After completing his PhD in Computer Science at the University of Nevada and spending the next 8 years working for research labs and companies such as Berkeley National Lab and Nokia, Dr. Leandro Loss moved to Philadelphia to join QuantaVerse, a startup focused in applying data science to financial crime detection. There, he has been serving as their Lead Data Scientist designing and implementing AI solutions to Anti-Money Laundering systems. His research and work experience have been primarily focused in machine learning and artificial intelligence, which he tries to always apply to projects with positive social impact. In parallel to his work in the industry, Dr. Loss is an adjunct professor at the International Technological University, in San Jose, California, and a visiting professor at ESSCA School of Management, in Shanghai, China.

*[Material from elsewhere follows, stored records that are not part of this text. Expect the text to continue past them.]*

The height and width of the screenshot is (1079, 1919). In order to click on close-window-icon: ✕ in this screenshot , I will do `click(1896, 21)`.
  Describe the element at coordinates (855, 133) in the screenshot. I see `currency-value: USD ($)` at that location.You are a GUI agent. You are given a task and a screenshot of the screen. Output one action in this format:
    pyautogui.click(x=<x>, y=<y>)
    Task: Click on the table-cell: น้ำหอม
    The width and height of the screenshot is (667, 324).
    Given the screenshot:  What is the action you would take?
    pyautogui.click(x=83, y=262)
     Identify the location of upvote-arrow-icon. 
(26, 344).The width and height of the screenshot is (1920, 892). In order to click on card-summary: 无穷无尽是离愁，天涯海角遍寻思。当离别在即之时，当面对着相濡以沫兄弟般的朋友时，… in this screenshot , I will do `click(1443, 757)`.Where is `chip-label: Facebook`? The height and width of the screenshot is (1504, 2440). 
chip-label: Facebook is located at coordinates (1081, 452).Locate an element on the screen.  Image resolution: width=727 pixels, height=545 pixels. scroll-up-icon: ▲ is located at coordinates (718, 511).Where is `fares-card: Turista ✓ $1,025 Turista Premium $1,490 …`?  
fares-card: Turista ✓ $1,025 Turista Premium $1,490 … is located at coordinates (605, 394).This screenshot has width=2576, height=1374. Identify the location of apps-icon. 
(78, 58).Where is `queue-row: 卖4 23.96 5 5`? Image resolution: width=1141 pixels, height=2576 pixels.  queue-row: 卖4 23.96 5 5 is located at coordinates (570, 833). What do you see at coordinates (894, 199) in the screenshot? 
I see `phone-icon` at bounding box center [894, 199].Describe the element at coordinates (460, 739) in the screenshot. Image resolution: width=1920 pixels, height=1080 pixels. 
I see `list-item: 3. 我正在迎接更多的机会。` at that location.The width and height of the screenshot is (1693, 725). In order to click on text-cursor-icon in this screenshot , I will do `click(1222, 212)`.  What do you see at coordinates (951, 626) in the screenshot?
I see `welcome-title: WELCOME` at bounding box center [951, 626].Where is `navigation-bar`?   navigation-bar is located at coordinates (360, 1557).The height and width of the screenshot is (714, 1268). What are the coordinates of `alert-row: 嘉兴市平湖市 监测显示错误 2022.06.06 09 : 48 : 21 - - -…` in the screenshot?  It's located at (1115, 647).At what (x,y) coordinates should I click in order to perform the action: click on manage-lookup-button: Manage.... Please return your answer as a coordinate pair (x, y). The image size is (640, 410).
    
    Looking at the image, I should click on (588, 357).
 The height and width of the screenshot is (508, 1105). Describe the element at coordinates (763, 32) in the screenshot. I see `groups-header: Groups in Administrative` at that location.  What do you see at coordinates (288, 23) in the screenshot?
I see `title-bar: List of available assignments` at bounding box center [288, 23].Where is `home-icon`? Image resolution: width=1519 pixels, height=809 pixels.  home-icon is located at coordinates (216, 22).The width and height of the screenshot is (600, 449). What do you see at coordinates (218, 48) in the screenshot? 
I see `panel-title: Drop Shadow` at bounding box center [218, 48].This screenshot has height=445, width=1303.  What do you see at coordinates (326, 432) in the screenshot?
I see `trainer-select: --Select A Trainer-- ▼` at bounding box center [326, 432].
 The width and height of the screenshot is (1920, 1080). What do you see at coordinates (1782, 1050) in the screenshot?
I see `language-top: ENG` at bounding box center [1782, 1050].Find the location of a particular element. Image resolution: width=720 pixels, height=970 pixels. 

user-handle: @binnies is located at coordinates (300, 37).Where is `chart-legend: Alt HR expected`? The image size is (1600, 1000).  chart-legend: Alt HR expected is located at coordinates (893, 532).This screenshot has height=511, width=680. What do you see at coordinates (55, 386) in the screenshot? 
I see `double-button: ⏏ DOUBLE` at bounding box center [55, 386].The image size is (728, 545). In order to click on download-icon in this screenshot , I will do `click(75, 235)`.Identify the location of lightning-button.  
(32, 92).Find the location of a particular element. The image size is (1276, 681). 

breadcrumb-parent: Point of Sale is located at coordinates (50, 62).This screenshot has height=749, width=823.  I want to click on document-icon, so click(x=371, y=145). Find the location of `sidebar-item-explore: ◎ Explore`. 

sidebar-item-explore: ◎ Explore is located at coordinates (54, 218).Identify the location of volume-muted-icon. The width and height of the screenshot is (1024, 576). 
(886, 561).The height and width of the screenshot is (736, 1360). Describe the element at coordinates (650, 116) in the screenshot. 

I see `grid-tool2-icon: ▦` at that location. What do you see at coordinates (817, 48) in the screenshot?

The Role of Machine Learning and Artificial Intelligence in the Fight Against Money Laundering and Terrorist Financing
Money laundering (ML) and terrorist financing (TF) account for roughly US $1-2 trillion annually, or 2 to 5% of global GDP. Yet it is estimated that less than 1% of global illicit financial flows are currently detected and seized by authorities. On the front line in the fight against ML and TF are human Anti-Money Laundering (AML) investigators tasked with identifying and reporting suspicious activities, by reviewing thousands of transactions flagged daily by current rule-based transaction monitoring systems to determine if they are, indeed, suspicious. Even worse than the financial damage caused to financial institutions, the proceedings from ML are collected from every day crimes such as drug dealing, bribery and sex trafficking, while TF results in a heavy toll on human lives. Despite the value that Machine Learning and Artificial Intelligence have added to many businesses and domains, financial institutions (the main players in ML and TF schemes) have been virtually unchanged by them. For the last 20 years, typical financial crime investigators are equipped with spreadsheet programs and internet browsers in which they use to track thousands of transactions a day and cross-check names, addresses, purpose of business, entity relationships, transaction rationale, etc, in literally tens of government databases and websites. Their goal is to detect anomalies which are analyzed and further classified as suspicious or normal. In this talk, we will describe how Machine Learning and Artificial Intelligence can (and should) be used by financial institutions to address ML and TF. We will present a general purpose framework that is capable of (1) automating the collection of evidence, (2) detecting anomalies, and (3) ultimately adjudicating intent. Finally, we will discuss how human investigators and machines can jointly work to detect and prevent financial crimes in the globalized financial scenario, along with the new roles investigators will take in training and supervising the performance of intelligent algorithms.